§ PAGE:
------------------------------------------------

A Revolt Against the Death Penalty
Mohsen Shekari was a 23-year-old Iranian man who was executed on December 8th 2022, after being convicted of injuring a member of Iran’s Basij Militia and “waging war against God”. Shekari's execution is highlighted here also for being the first known to have taken place as a direct result of the 2022 “Woman, Life, Freedom” protests in Iran.
An ongoing series of protests and civil unrest began in Iran on September 16, 2022 as a reaction to the death of Mahsa Amini, after she was arrested by the morality police for wearing an improper hijab in violation of Iran’s mandatory hijab laws.
I believe that what we are observing in Iran, as I write this, is one of the most significant and subversive feminist movements of our times. This feminist movement is one that does not exclude; it does not exclude men, it does not exclude veiled women, various social classes and ethnicities are included in this uprising, which is mainly comprised of women, but clearly not just women. And it is not even age-specific, though it is predominantly composed of very young people, born mostly between 1995 and 2010, the so-called Generation Z. For in this geography it has become blatantly clear that our emancipation is inherently intertwined.

------------------------------------------------

§ TASK A: According to the article on the revolt against the death penalty, on what date did the protests in Iran begin?
§ TASK B: From the death penalty article, reproduce the passage starting with "I believe that" and going on through "is inherently intertwined.".

------------------------------------------------

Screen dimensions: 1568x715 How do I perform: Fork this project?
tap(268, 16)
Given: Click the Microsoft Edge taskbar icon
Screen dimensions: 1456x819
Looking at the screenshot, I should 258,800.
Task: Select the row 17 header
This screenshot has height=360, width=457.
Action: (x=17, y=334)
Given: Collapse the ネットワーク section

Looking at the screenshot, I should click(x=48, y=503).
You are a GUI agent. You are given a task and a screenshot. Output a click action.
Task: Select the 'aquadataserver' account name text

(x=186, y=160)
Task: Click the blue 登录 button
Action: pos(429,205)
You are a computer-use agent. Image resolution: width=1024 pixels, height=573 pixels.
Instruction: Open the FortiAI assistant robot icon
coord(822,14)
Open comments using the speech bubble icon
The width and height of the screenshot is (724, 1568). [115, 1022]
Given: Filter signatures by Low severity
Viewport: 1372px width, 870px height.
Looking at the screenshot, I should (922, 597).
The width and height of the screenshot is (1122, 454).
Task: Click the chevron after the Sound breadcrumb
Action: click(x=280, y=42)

------------------------------------------------

§ TASK ANSWER A: September 16, 2022

§ TASK ANSWER B:
I believe that what we are observing in Iran, as I write this, is one of the most significant and subversive feminist movements of our times. This feminist movement is one that does not exclude; it does not exclude men, it does not exclude veiled women, various social classes and ethnicities are included in this uprising, which is mainly comprised of women, but clearly not just women. And it is not even age-specific, though it is predominantly composed of very young people, born mostly between 1995 and 2010, the so-called Generation Z. For in this geography it has become blatantly clear that our emancipation is inherently intertwined.